Challenges -
1. List each material that the Mercedes EQXX article names for a part of the car, with the part it is used for.
2. Pick up the article on the Mercedes EQXX where it stops and carry it forward.

Extract provided -
A 150kW motor powers the car and Mercedes says overall efficiency is 95 per cent – or three times that of the most efficient combustion engines. The 10kWh needed for 62 miles would run a tumble dryer for three hours, they say. The very high voltage (900-volt) electric drive system was designed in partnership with the British-based engineers at Mercedes-AMG in Brixworth who design Mercedes F1 engines (but not, as far as know, tumble dryers…)
This new power system is integrated into a version of the MMA platform, the second of the brand’s dedicated electric “skateboard” platforms for compact and mid-size cars. The talking point – Mercedes says unique – is a new and lightweight rear floor, digitally designed and the largest single aluminium casting Mercedes makes. The company says it is “bionic” engineering.
Most of the body is steel with the doors made from carbon- and glass-fibre reinforced plastics. EQXX hasn’t been short-changed on the looks front but with a drag factor of just 0.175, it is the body’s aerodynamic efficiency that is the major USP.
The small frontal area and teardrop cabin are expected; a retractable rear diffuser is something new (it deploys automatically at speed). Other factors in the car’s aero are a rear track 50mm narrower than the front, and 20-inch aerodynamically optimised magnesium wheels shod with ultra-low-rolling-resistance tyres. To save a few grams, brake discs are made from aluminium.

Data section -

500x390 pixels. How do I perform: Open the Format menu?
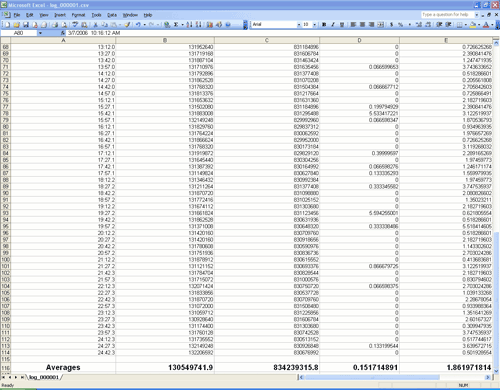point(78,15)
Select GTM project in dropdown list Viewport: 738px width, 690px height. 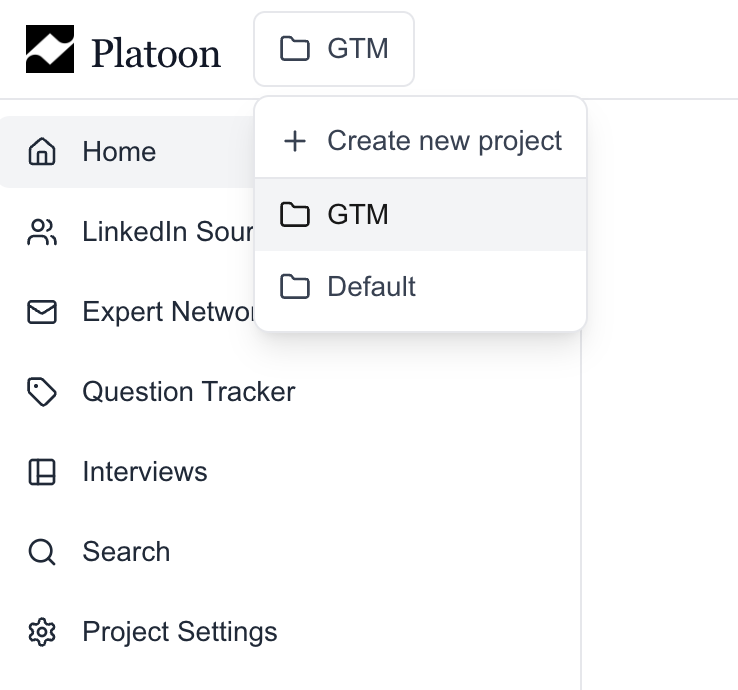pyautogui.click(x=420, y=215)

Results in order -
1.
- Aluminium: the rear floor, a single casting
- Steel: most of the body
- Carbon- and glass-fibre reinforced plastics: the doors
- Magnesium: the 20-inch wheels
- Aluminium: the brake discs

2.
With all that battery power and a shape that bothers the airflow so little, the EQXX is credited with a range of 1,000km, or 620 miles, usefully up on the 422 miles that Mercedes says the EQS has achieved in real-world conditions.
Lightweight, sustainable materials and design simplicity dictate the interior aesthetic – that and a whopping one-piece LED display which at 47.5 inches is as wide as the cabin. Mercedes says it’s a voice-controlled portal to more or less anything you want that promises to be up to 10 times more energy-efficient than systems today. That is thanks to a new form of information processing called neuromorphic computing. Apparently, it spikes your neural networks. You have been warned…
“The Mercedes-Benz Vision EQXX is how we imagine the future of electric cars,” Mercedes chairman Ola Källenius says. “It underlines where our entire company is headed.”